What inspired you to come up with the idea for the film?
My first memories of Jim Traficant take place at my grandmother’s house. Snippets of the “adult” conversations often included mentions of Jesus Christ, JFK, and Jim Traficant – and not necessarily in that order. He was the football star, turned Walking Tall sheriff, and finally our Congressman. I was told he stood up for the “little guy!”
Even at a young age, especially at a young age, the guy’s entire act really amused me; the polyester suits, the dead animal hair, the vulgar language, and adolescent humor. I didn’t know or really even care about politics, but this guy was a fantastic. He cracked me up. On Sundays, I vividly remember laying belly down on my grandmother’s green shag carpet just a few feet from the wooden box television, watching Traficant yell directly into the camera. It was like he was looking me in the eyes. He was oddly magnetic.
When I realized that I had to be a filmmaker, I knew this was my story to tell.

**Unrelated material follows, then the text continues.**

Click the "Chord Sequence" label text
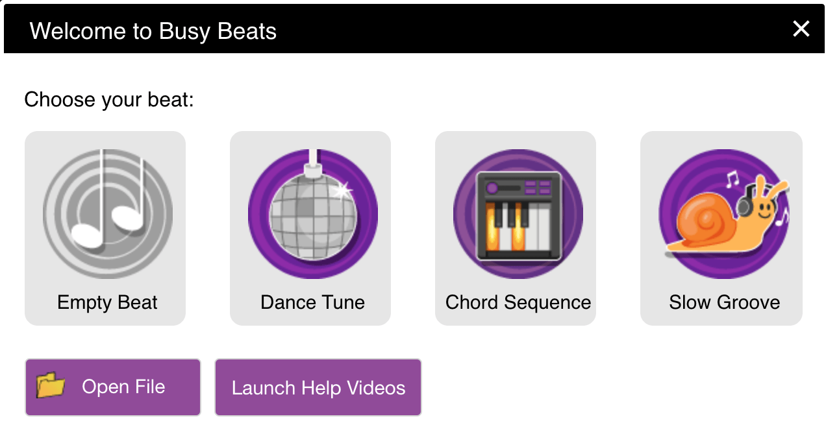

How do you relate to your characters or subjects?
Jim Traficant is from my hometown of Youngstown, Ohio — we were a one industry town. A steel town, once the second largest producer of steel in the world. And, in a six month period is all collapsed. Everyone, including every man in family lost everything, overnight.
Jim Traficant came to represent everything about our town. The anger, the frustration, the “chip-on-our-shoulder” populism.
It making the film, it was my goal to render a portrait of a real person – the good, the bad, and the utterly inexplicable. I poured through every court document, devoured every C-Span clip, and coveted anything that could help me understand Traficant and his relationship to the Mahoning Valley. My opinion swayed almost daily – how could the same person be so devastingly brilliant and so bat-shit crazy? I kept asking myself: was Traficant a transcendent hero who spoke truth to power or Youngstown’s cautionary tale of greed, corruption, and ego. No matter how strongly galvanized my opinions became over the years – I removed myself from the film to present a complicated portrait of a man and let the audience form their own conclusions.
It’s my hope the documentary captures the larger-than-life persona of Jim Traficant and illustrates one of the most turbulent times and unique places in American history. Much like the blast furnaces that dominated the landscape and psyche for generations – Traficant was vibrant and powerful, and now he’s a relic of a bygone era. A fading symbol of all things good — and bad.
My childhood fascination with an enigmatic hero turned into a filmmaking odyssey where memories and emotions are confronted with facts and truths.
What aspect of the story changed the most during writing and production?
It took us over 6 years to make the film, so many many things changed. But, most dramatically Jim Traficant passed away just as we were finishing the film — so it changed the ending, the tone and put a greater responsibility on us and our film. We would be, in a way, casting the images of his final legacy.
What influenced the visual style of your film?
Our doc is really a vast tapestry of archives. We’ve worked hand-in-glove with our local historical society. So, we wanted to use as many of the old news clips, photos, campaign materials, etc.
Jim Traficant was larger than life, and extremely well covered by our local press.
What was the most courageous decision you or your crew made during writing and production?
To start making the film. Being born and raised in Youngstown we all knew the magnitude of the project — and how emotionally invested everyone in Youngstown is regarding Traficant, the mob and the mills.
Were there any risks that you faced during writing/production and how did you find a way to embrace them?
Being threaten by “retired” gangsters to not make the film!
I didn’t not embrace that in any way — haha!
I did just ignore and keep plowing forward.
What risks does your story take?
I think its a great risk to allow the archives to dictate the story.
I knew from the beginning I would not use a narrator, nor would I write soundbites for interviewees, or try to orchestrate the documentary in any way.
I choose to interview the people that lived during this incredibly volatile time period and only use first hand accounts to illustrate our story.
How would you encourage others to tell their story or manage through the process of screen writing or film producing?
I think it’s simple. Get started. It’s going to change a million times. So, just get started. Really great things will reveal themselves the deeper you get into the process.